=== EXERCISE PROMPT ===
Start at the line containing "EKONOMİ & FİNANS (488, 41)" and transcribe every line exactly through the end of the records below, and only those lines.

[Saved data entries]
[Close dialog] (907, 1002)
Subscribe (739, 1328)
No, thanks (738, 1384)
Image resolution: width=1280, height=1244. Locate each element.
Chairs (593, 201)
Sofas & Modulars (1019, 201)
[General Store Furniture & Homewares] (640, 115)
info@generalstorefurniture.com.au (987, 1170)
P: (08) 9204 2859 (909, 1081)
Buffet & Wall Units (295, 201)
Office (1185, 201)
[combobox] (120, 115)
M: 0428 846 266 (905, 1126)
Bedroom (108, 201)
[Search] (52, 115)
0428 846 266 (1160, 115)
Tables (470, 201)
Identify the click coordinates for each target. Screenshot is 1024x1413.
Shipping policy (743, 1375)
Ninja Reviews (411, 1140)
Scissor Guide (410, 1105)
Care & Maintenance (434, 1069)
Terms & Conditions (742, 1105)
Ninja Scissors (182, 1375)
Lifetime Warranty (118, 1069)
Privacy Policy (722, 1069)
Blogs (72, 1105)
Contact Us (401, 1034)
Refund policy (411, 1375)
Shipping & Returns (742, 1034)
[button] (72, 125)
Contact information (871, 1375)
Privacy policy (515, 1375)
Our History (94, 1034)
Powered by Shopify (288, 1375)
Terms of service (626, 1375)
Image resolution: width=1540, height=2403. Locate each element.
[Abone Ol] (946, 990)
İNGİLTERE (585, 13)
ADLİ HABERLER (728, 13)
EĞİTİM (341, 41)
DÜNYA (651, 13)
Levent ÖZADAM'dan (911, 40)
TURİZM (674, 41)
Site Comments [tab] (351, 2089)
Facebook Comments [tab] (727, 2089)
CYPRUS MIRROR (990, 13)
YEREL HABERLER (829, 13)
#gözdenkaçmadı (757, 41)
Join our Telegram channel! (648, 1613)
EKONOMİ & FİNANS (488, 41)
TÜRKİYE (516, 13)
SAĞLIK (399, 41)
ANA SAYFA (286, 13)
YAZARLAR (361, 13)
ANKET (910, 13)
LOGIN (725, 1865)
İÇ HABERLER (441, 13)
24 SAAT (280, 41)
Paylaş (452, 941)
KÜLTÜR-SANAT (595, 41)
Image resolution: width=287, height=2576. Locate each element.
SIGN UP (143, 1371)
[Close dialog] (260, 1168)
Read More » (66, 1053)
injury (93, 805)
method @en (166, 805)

=== TASK ANSWER ===
EKONOMİ & FİNANS (488, 41)
TÜRKİYE (516, 13)
SAĞLIK (399, 41)
ANA SAYFA (286, 13)
YAZARLAR (361, 13)
ANKET (910, 13)
LOGIN (725, 1865)
İÇ HABERLER (441, 13)
24 SAAT (280, 41)
Paylaş (452, 941)
KÜLTÜR-SANAT (595, 41)
Image resolution: width=287, height=2576. Locate each element.
SIGN UP (143, 1371)
[Close dialog] (260, 1168)
Read More » (66, 1053)
injury (93, 805)
method @en (166, 805)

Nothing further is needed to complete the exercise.